▸ ТЕКСТ ДЛЯ ЧТЕНИЯ
Если брать буквально с основ всего творчества, то представьте, насколько глубока эта основа. Первобытный художник нарисовал буйвола на стене пещеры, другие его сородичи как могли стали ему подражать, люди привносили новые элементы в изображения буйвола, добавляли в сюжеты новых животных, вводили людей, скорее всего, имелись истории об удачной охоте, неких чудесных происшествиях, происходивших с этими людьми, эти истории трансформировались, что-то забывалось. И этот протолитературный дарвинизм сделал теперешнюю литературу такой, какая она есть сейчас.

Безобидная сказка «Колобок» на самом деле смотрит на нас довольно дикими глазами из глубин веков, при этом в ней есть уже элементы, которые приучают ребенка к определенной литературной (и прозаической, и стихотворной традиции): цикличность, изменения в этих повторениях, элементы, которые не подвергаются изменениям, некий сеттинг, с каким ребенку приходится мириться, — раз за разом колобок бывает съеден из-за своей глупости, и с этим ничего не поделать. Так?

А что до того, как стихи помогли писать прозу, то, пожалуй, они научили некому упрямству. Порой, чтобы написать несколько четверостиший именно так, чтобы они цепляли именно тебя, чтобы не было стыдно их кому-то показать, уходит месяц, два, но все равно чувствуешь, что по-другому никак, по-другому текст тебя не отпустит, не нужно отмахиваться, считать, что и так сойдет. Не сойдет.

— Принципы работы при написании прозы и поэзии отличаются?

— Писать прозу — это умственная работа, сопряженная с физическим трудом, причем порой ощущаешь, что в голове тоже имеются мускулы и они напрягаются. Кроме всего прочего, ну, прозу нужно именно садиться и писать. Как бы ни было тяжело писать стихи, они все же пишутся сами. Стихи — это все же такое камлание, повторение одного и того же с внезапными прорывами, замечательными вспышками озарений посреди похода в магазин, прогулок с собакой. А большая проза требует некого объема наблюдений из жизни, из других книг, и все же усидчивости. Это планомерная работа, которую никто за тебя не сделает, если ты не сядешь и не начнешь набирать букву за буквой, пробираясь через периоды, когда определенные сцены, казавшиеся органичными в процессе обдумывания, при фокусировке на них авторского взгляда рассыпаются, превращаются в какую-то несусветную глупость, чего-то там не хватает, а из-за этого текст перед сценой и после нее тоже начинает пошатываться и теряет убедительность.

▸ ВЫДЕРЖКИ ИЗ ЗАПИСЕЙ
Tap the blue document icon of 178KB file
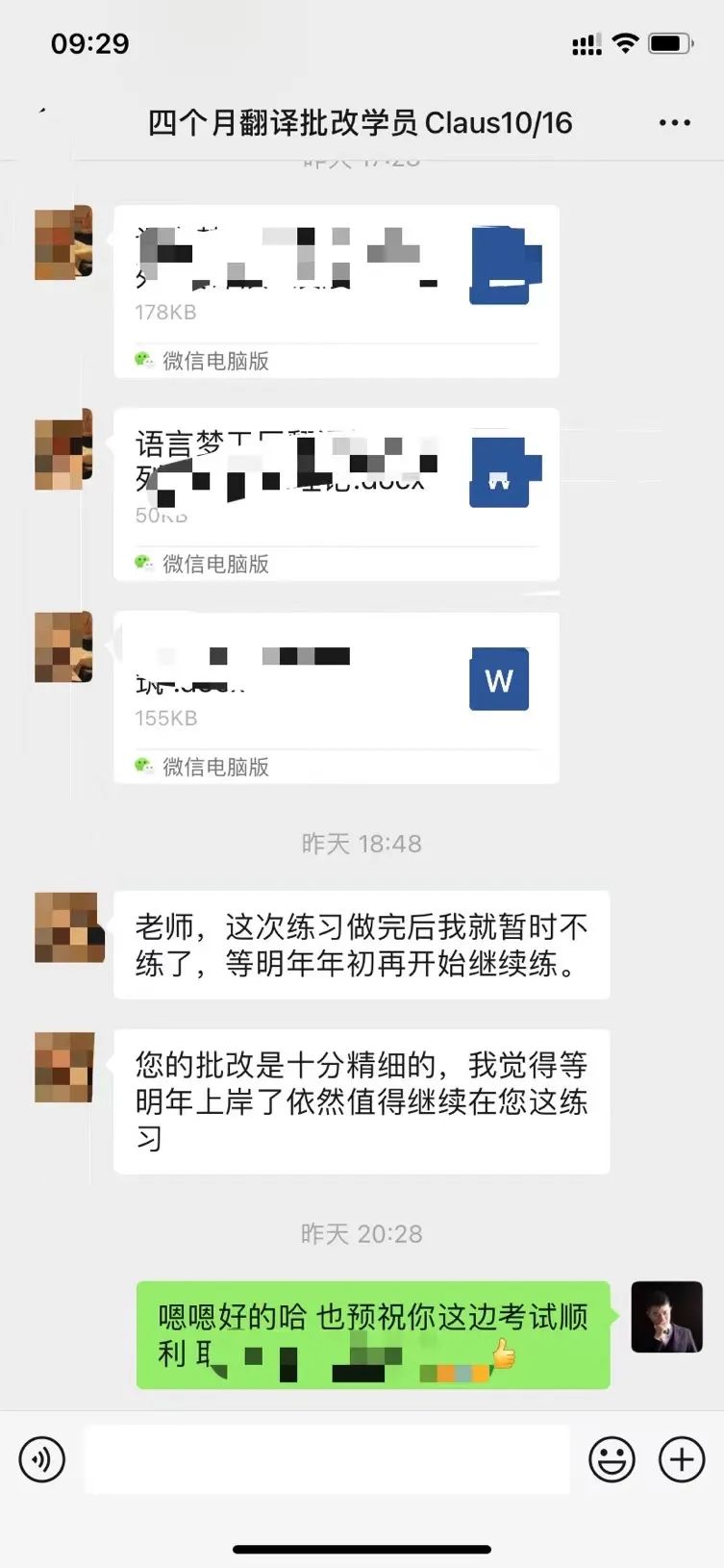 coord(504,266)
--
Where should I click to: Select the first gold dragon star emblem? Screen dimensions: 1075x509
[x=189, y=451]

▸ ЗАДАНИЕ
Проверьте, согласуются ли утверждения ниже с текстом о прозе и стихах. Для каждого ответьте «да» или «нет» и приведите дословно слова текста, которые это решают.
1. Стихи, в отличие от прозы, пишутся сами.
2. В сказке колобок спасается благодаря своей хитрости.
3. На несколько четверостиший может уйти месяц или два.
Записи взяты из другого источника.

▸ ПРАВИЛЬНЫЙ ОТВЕТ
1. Да: «Как бы ни было тяжело писать стихи, они все же пишутся сами».
2. Нет: «раз за разом колобок бывает съеден из-за своей глупости, и с этим ничего не поделать».
3. Да: «Порой, чтобы написать несколько четверостиший именно так, чтобы они цепляли именно тебя, чтобы не было стыдно их кому-то показать, уходит месяц, два».